● **Short task**
Lay out the rows below as a numbered list, from the line containing "Task: Click the Append button" through the end of the rows, skipping any blank lines. Leave the pictures out of your list.

● **Records to process**
....
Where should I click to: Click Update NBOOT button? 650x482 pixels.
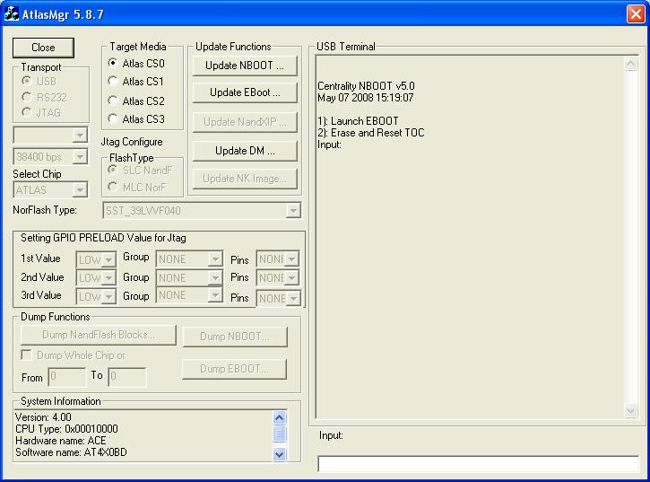click(244, 66)
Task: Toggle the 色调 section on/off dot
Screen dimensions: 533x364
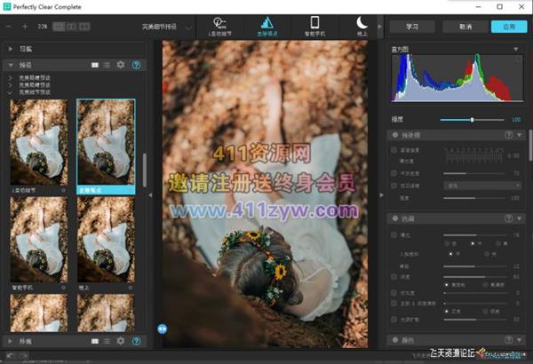Action: (x=394, y=218)
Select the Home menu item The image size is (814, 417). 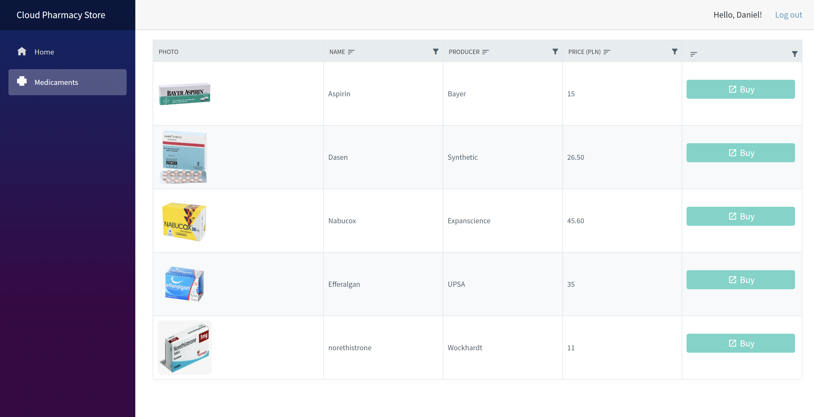(44, 52)
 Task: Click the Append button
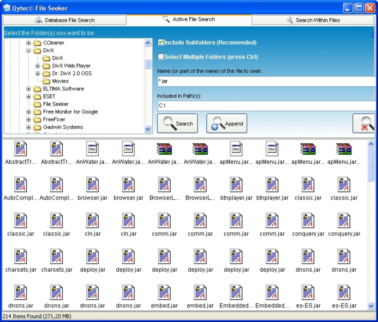[227, 123]
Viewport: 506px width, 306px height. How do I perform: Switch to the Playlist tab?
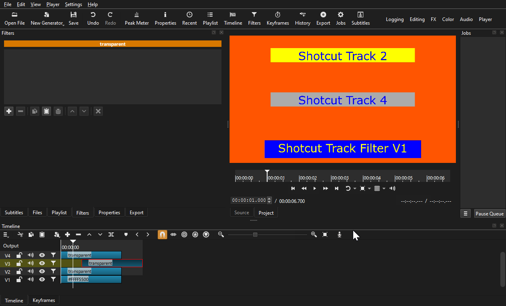click(59, 213)
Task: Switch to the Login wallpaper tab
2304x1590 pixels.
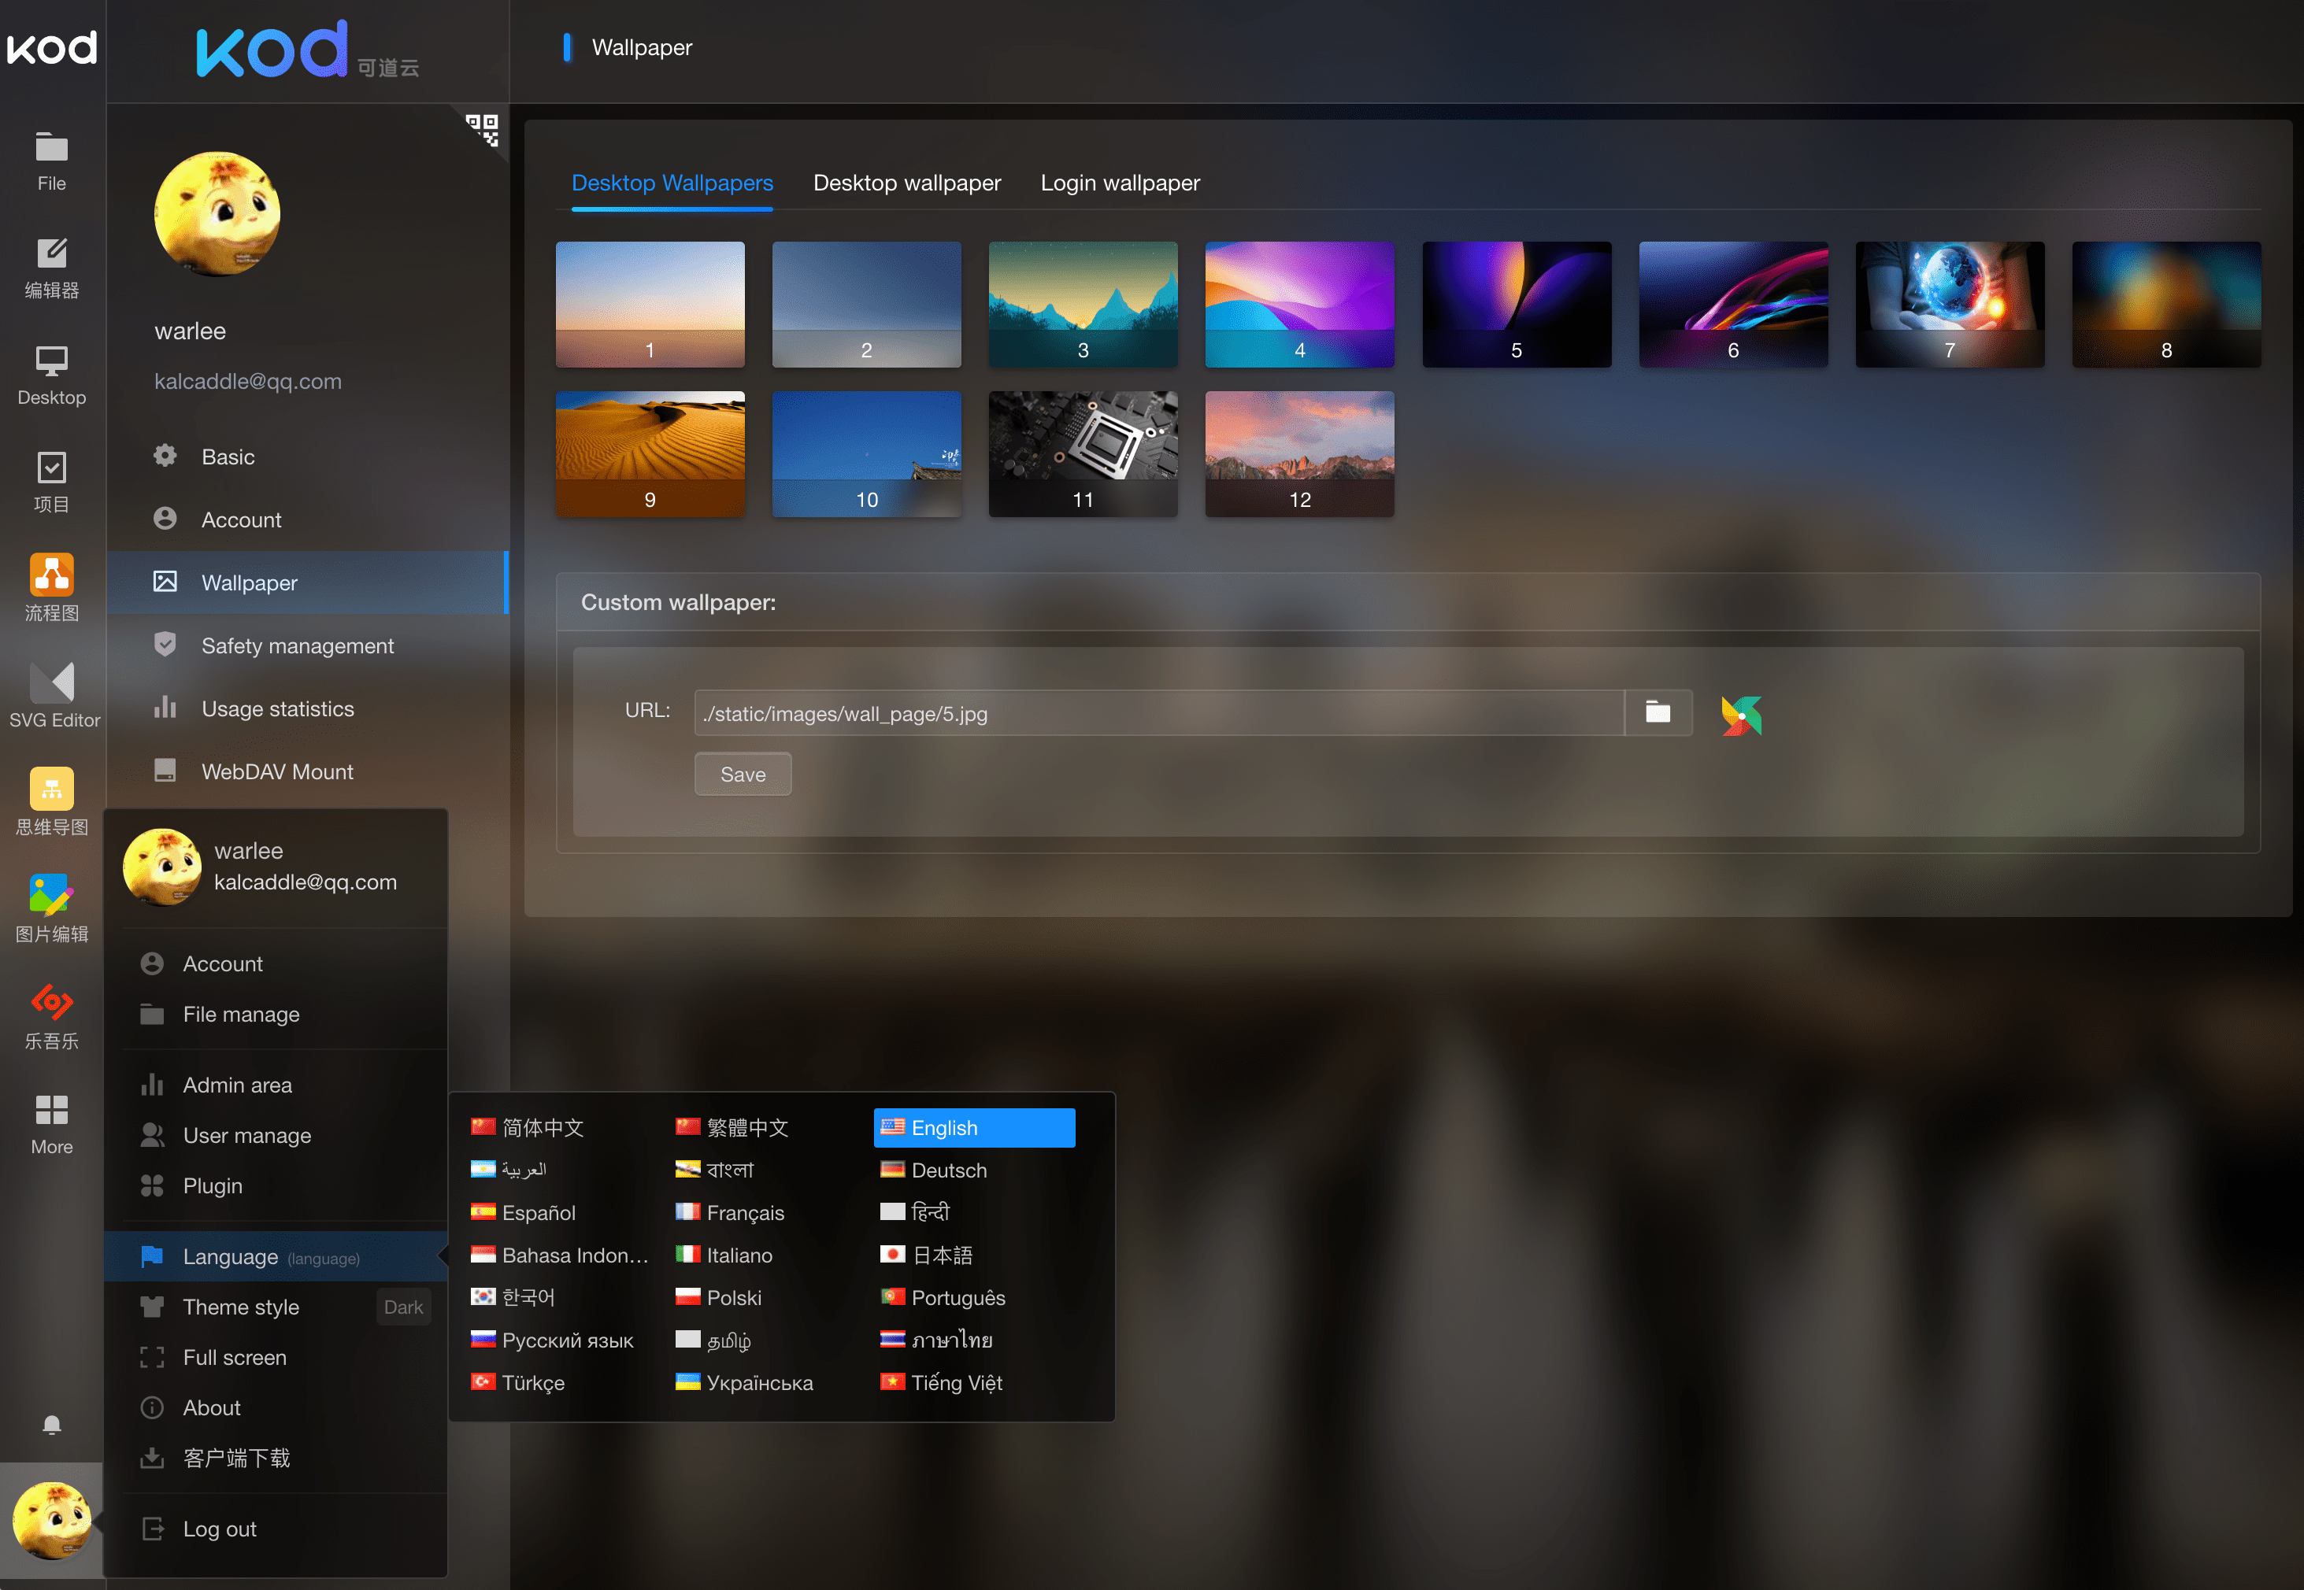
....
● **Solution to this task**
1.  Task: Click the Append button
2. [227, 123]
3. Viewport: 506px width, 306px height. How do I perform: Switch to the Playlist tab?
4. click(59, 213)
5. Task: Switch to the Login wallpaper tab
6. 2304x1590 pixels.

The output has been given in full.